J'avais déjà goûté de l'alcool de framboises qu'un représentant avait préparé avec la même recette (enfin sauf qu'il avait mis des framboises à la place des oranges, hein), et c'était plutôt carrément dégueulasse. Le petit côté "alcool frelaté dans le garage, qu'on utiliserait d'ordinaire pour nettoyer les vitres", ça m'avait un peu dérangé. Mais j'en avais juste pris quelques gouttes en digestif, si ça se trouve, cette fois-ci ça sera différent.
Déjà là c'est en apéritif, et ça change tout.
Hmm, ouais, c'est fort et sucré, et ça a pas vraiment le goût d'oranges, mais au moins cette fois on n'a pas la désagréable impression de boire un mélange immonde d'alcool à 90° et de sirop de framboises... Bon allez, si t'en reveux y'en rena, ça tente quelqu'un ? Ouaiiis, on en redonne à David, il conduit pas ! Je finis poliment mon deuxième verre, en mentant à GrandCon que c'est délicieux, c'est très fin ça se boit sans soif. L'avantage c'est qu'en arrivant à table, je suis un peu pompette, hihihi.
Alez, je vais manger un peu, pour éponger. Oh en plus c'est du poisson, ça veut dire qu'il va y avoir du vin blanc, j'aime bien le vin blanc ! J'en ai bu un verre, sur tout le repas (et peut-être un deuxième avec le dessert).
Il n'y avait plus qu'à laisser le mélange opérer.
En sortant de table, je me souviens avoir dit à Papaprocellus que j'avais mal à la tête, et il s'est moqué de moi, ha ha on a bu trop de vin blanc ?
Ensuite, plus rien. Juste une terrible envie de mourir, quand j'ai commencé à refaire surface dans le RER, quelques heures plus tard, en me demandant comment j'avais fait pour arriver jusque là.

——

§ Consigne: Résumez le texte en deux phrases, s'il vous plaît.

§ Données fournies:

——

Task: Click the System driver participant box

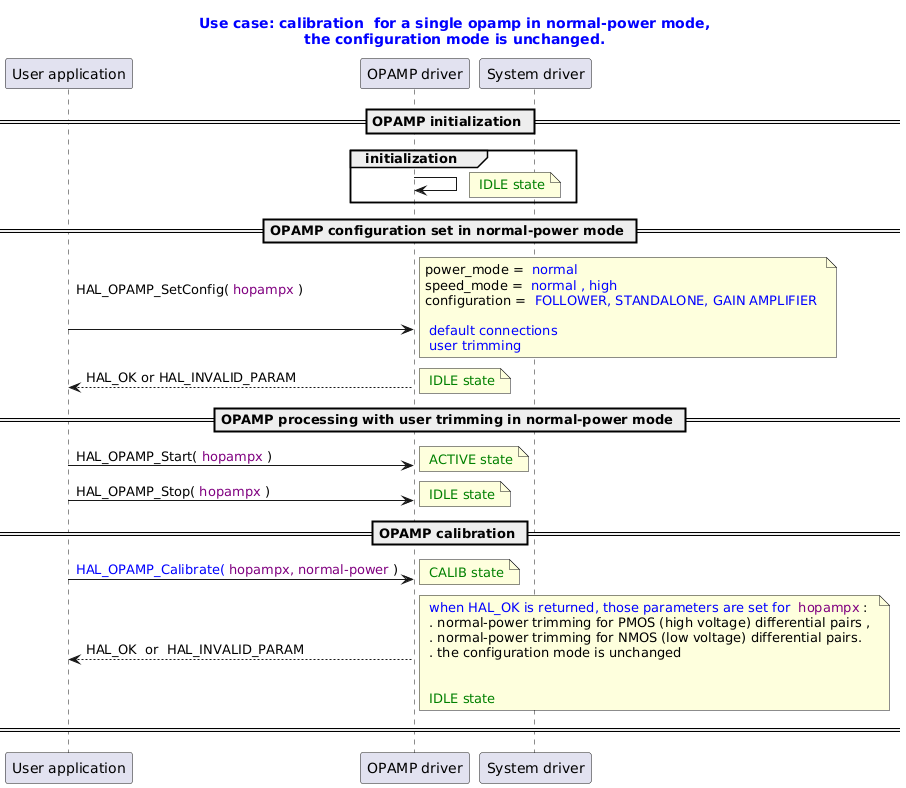Action: (x=535, y=73)
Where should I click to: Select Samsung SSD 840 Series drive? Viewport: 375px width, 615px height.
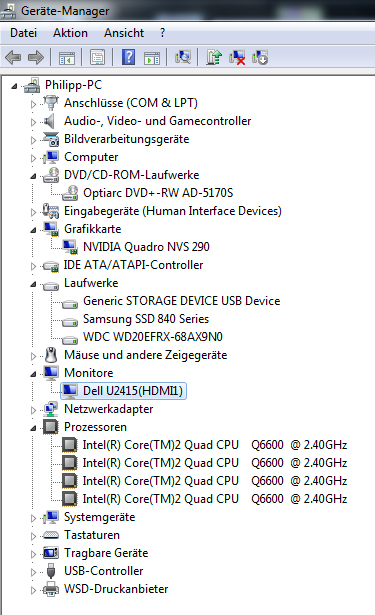[x=146, y=319]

——

§ Réponse: Au moment de l'apéritif, deux verres d'un alcool maison fort et sucré, qui n'a pas vraiment le goût d'oranges, sont finis poliment et rendent un peu pompette avant le repas. Après un ou deux verres de vin blanc avec le poisson, un mal de tête apparaît en sortant de table, puis plus aucun souvenir jusqu'à refaire surface dans le RER quelques heures plus tard.